Deuxième partie, chapitre IX


CHAPITRE IX

POT-POURRI DONT CHACUN JUGERA SELON
L’ÉTAT DE SON ESTOMAC


« C’était un déjeuner dînatoire[1] qu’il s’agissait de faire chez le grand-Chanoine. Le rendez-vous était pour onze heures. Je vins à la minute, afin d’avoir l’air de faire un instant de visite. Bientôt arrivèrent madame de Folaise, Adélaïde et leur président, en habit d’incognito. Un moment après on eut d’Aspergue, apportant les excuses de madame de Flakbach, désespérée d’être retenue chez elle un si beau jour par le retour subit de sa colique. Au nom de Flakbach je frémis. En dépit de mon fol amour, certainement je n’aurais en garde d’accepter la partie si j’avais un instant imaginé qu’il serait possible d’y rencontrer l’odieuse catin.
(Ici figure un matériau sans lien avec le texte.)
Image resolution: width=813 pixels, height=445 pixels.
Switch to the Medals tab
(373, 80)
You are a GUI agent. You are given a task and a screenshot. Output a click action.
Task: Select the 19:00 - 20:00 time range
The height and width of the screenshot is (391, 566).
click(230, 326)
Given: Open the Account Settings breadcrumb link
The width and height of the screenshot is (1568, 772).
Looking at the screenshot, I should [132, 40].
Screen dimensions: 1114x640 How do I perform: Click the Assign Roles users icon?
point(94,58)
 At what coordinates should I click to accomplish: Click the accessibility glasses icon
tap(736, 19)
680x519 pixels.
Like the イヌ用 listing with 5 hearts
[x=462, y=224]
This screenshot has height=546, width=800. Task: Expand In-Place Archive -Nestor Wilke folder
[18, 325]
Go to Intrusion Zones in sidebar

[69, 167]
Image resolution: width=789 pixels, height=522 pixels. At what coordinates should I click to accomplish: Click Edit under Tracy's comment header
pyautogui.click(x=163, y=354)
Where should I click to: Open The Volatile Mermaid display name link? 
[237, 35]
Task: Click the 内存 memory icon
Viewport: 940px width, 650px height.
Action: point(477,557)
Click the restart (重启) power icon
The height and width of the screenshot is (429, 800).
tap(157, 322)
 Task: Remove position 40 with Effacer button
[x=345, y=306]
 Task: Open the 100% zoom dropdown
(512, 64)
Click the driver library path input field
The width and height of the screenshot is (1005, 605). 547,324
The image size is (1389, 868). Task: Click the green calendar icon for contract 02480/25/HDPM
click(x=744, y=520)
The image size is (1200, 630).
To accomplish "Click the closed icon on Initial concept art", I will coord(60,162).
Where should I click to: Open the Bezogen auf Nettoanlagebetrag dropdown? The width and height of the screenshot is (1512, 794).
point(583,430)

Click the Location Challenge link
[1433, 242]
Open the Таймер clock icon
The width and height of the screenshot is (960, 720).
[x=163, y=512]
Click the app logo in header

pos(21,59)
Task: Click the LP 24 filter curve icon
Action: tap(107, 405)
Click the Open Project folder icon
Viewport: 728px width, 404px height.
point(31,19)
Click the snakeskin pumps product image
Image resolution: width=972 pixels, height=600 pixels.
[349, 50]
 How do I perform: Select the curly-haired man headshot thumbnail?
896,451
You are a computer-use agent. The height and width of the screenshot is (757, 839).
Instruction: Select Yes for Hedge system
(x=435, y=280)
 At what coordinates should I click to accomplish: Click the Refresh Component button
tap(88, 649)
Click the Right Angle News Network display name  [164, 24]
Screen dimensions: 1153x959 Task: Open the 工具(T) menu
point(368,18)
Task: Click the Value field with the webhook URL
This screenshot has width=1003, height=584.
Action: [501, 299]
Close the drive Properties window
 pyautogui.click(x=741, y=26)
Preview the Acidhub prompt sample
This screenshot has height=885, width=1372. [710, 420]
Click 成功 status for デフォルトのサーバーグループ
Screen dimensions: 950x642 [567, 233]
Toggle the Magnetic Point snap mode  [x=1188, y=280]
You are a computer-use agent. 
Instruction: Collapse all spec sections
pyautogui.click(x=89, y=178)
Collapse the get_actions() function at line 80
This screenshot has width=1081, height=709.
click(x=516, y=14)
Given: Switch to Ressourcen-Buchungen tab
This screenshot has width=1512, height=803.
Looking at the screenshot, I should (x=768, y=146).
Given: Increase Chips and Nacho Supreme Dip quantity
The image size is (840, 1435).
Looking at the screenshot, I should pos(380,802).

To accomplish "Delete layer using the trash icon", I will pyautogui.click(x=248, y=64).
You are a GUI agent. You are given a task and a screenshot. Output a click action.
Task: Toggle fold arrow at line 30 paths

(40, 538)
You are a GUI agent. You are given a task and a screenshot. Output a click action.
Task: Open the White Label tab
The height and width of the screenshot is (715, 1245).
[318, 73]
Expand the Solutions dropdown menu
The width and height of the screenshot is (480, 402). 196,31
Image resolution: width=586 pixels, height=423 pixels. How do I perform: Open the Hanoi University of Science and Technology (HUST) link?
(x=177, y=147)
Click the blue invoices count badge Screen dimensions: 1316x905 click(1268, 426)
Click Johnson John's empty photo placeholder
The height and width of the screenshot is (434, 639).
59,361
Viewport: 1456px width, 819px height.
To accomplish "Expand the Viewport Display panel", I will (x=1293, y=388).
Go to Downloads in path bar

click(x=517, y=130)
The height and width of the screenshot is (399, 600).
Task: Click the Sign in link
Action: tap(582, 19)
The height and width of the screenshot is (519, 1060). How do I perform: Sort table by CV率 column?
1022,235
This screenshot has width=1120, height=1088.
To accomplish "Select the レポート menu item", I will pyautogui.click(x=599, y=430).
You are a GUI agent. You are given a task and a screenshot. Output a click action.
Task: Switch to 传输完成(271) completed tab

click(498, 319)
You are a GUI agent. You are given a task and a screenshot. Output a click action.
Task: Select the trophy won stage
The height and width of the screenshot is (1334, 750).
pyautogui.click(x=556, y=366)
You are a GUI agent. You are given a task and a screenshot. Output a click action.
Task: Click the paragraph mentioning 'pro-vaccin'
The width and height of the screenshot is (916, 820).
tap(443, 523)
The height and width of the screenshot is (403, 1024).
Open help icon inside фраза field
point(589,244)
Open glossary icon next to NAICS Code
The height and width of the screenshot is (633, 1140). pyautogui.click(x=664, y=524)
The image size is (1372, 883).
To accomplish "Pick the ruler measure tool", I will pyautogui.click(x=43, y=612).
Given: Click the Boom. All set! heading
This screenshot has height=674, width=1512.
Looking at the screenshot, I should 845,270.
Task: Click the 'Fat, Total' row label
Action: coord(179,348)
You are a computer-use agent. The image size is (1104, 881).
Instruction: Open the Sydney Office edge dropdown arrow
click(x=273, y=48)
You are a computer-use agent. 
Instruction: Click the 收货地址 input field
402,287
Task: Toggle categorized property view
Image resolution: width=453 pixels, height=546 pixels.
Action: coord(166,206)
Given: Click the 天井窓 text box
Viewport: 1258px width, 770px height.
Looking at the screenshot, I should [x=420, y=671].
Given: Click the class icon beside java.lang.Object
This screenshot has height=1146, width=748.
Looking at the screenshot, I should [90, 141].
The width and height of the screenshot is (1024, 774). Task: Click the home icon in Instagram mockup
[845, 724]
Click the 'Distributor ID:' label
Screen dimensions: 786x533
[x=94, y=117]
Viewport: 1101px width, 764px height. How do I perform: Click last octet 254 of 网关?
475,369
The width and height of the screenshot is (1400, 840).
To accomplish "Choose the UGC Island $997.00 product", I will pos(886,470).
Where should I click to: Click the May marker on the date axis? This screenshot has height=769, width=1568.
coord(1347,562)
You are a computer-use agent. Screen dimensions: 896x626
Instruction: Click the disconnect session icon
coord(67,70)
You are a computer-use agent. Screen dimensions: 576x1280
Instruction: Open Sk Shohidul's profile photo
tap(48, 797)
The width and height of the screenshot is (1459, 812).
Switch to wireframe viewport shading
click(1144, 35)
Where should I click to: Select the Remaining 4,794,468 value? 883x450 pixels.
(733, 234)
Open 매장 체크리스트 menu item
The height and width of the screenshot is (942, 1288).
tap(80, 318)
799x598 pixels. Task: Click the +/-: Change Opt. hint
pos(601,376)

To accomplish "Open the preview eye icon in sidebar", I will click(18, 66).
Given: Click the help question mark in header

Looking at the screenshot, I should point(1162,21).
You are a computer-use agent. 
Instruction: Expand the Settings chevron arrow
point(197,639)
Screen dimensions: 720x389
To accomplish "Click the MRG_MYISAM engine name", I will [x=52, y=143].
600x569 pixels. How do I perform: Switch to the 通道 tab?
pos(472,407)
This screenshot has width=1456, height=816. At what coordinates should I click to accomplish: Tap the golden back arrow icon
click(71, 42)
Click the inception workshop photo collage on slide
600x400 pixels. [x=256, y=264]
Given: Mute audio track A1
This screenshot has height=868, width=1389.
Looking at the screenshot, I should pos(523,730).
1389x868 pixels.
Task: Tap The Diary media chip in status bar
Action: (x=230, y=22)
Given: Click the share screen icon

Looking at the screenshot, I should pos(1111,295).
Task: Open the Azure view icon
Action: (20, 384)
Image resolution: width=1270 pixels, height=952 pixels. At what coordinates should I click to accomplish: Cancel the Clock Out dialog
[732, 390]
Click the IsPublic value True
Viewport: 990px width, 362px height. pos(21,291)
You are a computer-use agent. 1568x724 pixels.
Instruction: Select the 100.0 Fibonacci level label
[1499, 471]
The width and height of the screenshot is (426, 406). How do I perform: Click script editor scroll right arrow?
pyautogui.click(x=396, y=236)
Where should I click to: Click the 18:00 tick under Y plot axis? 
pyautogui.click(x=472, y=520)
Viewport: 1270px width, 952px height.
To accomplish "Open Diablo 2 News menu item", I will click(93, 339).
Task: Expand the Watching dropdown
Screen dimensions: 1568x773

Cependant d’Aspergue, toujours industrieux en faveur des sociétés, n’était pas homme à laisser celle-ci incomplète. « Au défaut d’une baronne, dit-il, j’ai fait recrue d’une autre. Vous verrez arriver dans un moment madame de Liesseval. » Autre ennemie, mais qui ne me faisait pas autant de peur à beaucoup près. « Nous serons enchantés de la posséder, dit le comte-clerc, l’architriclin. (Je le nommerai désormais tout uniment le comte.) Mais, ajouta-t-il, je me flatte qu’elle nous fera grâce de son scabreux gendarme ? — Elle viendra seule. » Celui qu’on souhaitait de ne point voir est un Gascon de six pieds[2], recueilli par madame de Liesseval à titre de parent, pilier d’obscures bouillottes, obombrant de sa lame la belle cousine ; toujours de là, soit pour occire un humain, soit pour triompher d’une inhumaine. — J’admire, interrompis-je en riant, comment vous vous donnez la peine de me définir cet escogriffe, que je n’ai pu manquer de voir chez mon amie et qui s’est présenté vingt fois, mais bien inutilement, à ma porte ! — C’est aussi cette troisième belle passion de la chère baronne qui m’avait fait enfin renoncer à sa désormais dangereuse société. La pauvre femme ! Comme elle fut accommodée par Adélaïde et Sylvina ! Elles exaltaient à la vérité ses appas, son esprit, sa grâce ; mais tant de c’est dommage que ceci, que cela, se mêlaient à l’éloge ! Ses plus cruelles ennemies n’auraient pu la dénigrer que comme on la louait. Elle parut : on courut vers elle ; on l’étouffa de caresses. Enfin, je vis entrer M. et madame de Moisimont, M. et madame Des Voutes (c’est l’autre couple provincial) ; avec eux une grande, grosse et robuste mademoiselle Nicette, aussi commensale de l’hôtel garni.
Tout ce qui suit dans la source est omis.